Real browsers send a specific set of headers, with specific values, in a specific order. A bare User-Agent with nothing else is a tell. So is a header order that doesn’t match the UA you’re claiming.

  • Send the full, coherent set: User-Agent, Accept, Accept-Language, Accept-Encoding, Sec-Fetch-*, etc.
  • Keep them consistent with each other — a Chrome UA with Firefox’s Accept ordering is incoherent.
  • Rotate UA and the matching header set together, not independently.

Layer 4 — browser fingerprinting

For JavaScript-heavy or session-protected targets, you’ll end up in a real (headless) browser. Now the detection moves client-side: canvas/WebGL fingerprints, navigator.webdriver, plugin and font enumeration, timing.

I reach for scrapy-playwright when a target needs a browser, with stealth patches to mask the obvious automation signals:

# settings.py
DOWNLOAD_HANDLERS = {
    "https": "scrapy_playwright.handler.ScrapyPlaywrightDownloadHandler",
}
TWISTED_REACTOR = "twisted.internet.asyncioreactor.AsyncioSelectorReactor"

Headless is heavy, so I treat it as a fallback, not a default — most pages don’t need it, and every page you render in a browser costs you throughput.

Layer 5 — behaviour and rate

Even with everything above perfect, a client that requests 50 pages a second with millisecond-precise intervals doesn’t behave like a human. Jitter your delays, respect per-domain concurrency, and let AutoThrottle adapt to the server’s responses instead of hammering a fixed rate.

CAPTCHAs sit at the end of this chain — they’re what you get after something upstream flagged you. Solving services (2Captcha, Anti-Captcha) work, but a CAPTCHA appearing is usually a signal that an earlier layer needs fixing, not that you need a solver.
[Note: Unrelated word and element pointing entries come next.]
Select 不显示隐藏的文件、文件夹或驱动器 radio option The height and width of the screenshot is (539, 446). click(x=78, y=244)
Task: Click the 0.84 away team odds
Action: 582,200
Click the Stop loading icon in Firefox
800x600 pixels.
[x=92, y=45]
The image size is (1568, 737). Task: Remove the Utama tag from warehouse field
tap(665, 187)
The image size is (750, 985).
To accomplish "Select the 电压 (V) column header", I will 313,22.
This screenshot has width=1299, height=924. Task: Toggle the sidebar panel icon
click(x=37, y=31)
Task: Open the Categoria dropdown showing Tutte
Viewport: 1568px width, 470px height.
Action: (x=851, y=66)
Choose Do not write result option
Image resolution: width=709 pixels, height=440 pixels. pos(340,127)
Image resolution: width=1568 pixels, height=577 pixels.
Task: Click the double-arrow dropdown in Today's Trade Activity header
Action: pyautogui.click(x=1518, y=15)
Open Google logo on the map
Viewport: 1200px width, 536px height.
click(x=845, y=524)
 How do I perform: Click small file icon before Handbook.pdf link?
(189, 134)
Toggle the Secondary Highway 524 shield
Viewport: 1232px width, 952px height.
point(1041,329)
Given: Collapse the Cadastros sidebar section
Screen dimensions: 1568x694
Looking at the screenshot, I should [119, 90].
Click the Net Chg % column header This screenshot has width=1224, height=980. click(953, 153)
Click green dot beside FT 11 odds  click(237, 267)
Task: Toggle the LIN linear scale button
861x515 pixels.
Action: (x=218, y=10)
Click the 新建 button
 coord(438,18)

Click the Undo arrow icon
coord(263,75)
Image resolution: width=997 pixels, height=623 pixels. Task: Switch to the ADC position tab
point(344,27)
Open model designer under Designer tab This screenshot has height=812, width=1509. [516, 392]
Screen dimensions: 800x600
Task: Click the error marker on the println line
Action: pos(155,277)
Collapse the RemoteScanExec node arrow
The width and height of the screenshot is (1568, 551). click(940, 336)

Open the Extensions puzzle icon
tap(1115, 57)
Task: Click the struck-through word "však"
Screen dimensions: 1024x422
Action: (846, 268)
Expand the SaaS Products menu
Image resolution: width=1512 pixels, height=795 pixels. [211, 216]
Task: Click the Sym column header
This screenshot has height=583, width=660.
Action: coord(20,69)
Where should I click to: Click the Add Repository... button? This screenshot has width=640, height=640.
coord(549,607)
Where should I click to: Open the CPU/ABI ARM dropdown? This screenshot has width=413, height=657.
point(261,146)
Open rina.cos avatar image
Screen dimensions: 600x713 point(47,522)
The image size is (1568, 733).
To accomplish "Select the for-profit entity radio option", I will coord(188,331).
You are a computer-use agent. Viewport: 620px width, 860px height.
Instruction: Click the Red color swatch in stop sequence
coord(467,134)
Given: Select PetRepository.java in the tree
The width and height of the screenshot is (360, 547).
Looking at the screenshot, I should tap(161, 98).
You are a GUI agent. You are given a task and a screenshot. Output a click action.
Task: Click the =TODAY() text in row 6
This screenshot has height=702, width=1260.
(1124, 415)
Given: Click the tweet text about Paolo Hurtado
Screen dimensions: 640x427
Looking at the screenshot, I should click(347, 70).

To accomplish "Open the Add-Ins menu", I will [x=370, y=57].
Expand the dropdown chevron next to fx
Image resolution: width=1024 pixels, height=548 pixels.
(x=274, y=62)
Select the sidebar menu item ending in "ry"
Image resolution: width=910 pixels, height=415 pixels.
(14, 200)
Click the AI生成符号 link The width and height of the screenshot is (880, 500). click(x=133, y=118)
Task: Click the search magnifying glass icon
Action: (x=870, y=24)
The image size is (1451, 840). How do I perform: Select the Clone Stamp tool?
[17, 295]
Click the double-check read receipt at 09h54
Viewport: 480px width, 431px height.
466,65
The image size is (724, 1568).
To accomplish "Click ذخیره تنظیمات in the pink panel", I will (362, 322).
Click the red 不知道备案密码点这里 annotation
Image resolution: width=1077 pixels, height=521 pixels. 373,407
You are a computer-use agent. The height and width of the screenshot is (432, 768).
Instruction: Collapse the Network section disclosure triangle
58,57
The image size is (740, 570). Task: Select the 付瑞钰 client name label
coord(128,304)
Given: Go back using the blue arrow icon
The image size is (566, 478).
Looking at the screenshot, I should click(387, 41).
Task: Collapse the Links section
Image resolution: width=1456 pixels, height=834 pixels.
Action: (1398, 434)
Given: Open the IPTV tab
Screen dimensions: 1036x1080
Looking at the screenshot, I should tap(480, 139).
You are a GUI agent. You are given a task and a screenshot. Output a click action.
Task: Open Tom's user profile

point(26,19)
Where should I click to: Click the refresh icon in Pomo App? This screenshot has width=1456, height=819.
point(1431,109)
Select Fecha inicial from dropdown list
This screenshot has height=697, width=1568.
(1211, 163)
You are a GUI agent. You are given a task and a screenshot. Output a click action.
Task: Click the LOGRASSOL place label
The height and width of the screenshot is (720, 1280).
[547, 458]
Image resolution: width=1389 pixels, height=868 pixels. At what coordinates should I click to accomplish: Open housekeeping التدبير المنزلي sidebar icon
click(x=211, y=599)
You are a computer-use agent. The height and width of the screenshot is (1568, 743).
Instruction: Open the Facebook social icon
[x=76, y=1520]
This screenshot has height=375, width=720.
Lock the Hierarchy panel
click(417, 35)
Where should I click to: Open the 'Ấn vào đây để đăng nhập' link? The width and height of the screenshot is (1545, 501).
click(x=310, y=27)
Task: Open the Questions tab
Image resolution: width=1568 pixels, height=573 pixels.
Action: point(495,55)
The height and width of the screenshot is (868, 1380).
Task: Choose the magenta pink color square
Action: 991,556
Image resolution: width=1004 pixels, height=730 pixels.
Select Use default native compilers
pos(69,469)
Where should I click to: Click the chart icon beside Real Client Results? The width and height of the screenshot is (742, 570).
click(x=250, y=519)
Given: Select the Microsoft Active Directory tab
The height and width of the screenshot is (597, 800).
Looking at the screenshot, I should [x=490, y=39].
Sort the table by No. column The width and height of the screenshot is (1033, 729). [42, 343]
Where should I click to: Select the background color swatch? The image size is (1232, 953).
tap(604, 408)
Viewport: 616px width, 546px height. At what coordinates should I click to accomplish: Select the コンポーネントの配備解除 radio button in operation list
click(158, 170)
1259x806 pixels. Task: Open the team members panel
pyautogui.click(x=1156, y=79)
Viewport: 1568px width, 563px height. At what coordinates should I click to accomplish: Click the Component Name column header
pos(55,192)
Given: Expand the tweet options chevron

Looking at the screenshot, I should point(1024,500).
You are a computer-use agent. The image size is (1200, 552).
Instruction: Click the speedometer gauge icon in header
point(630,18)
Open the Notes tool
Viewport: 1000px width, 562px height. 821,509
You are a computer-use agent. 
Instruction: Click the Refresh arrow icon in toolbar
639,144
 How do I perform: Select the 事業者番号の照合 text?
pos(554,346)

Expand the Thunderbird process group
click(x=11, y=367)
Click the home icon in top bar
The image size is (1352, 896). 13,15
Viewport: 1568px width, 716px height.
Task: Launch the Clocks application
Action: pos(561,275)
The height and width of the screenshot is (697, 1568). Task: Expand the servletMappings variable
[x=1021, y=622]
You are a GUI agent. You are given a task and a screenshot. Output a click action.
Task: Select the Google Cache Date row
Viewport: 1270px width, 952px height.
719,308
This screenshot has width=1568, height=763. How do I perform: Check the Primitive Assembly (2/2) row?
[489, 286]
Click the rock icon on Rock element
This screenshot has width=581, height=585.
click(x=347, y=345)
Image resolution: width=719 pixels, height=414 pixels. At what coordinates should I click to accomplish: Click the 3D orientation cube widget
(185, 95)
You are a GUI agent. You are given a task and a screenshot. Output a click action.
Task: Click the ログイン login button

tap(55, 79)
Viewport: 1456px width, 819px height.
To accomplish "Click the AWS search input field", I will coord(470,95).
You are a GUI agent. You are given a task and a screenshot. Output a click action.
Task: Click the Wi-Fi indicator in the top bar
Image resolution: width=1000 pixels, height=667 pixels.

The real lesson: consistency over cleverness

No single trick beats a good anti-bot system. What beats it is a request that is coherent at every layer — residential IP and browser-matched TLS and consistent headers and human-like pacing. The moment one layer contradicts the others, you’re flagged.

A note on responsibility: I scrape public data, honour rate limits and a site’s stated terms, and never go after anything behind authentication I’m not permitted to access. Staying under the radar is about being a polite, well-behaved client at scale — not about breaking in.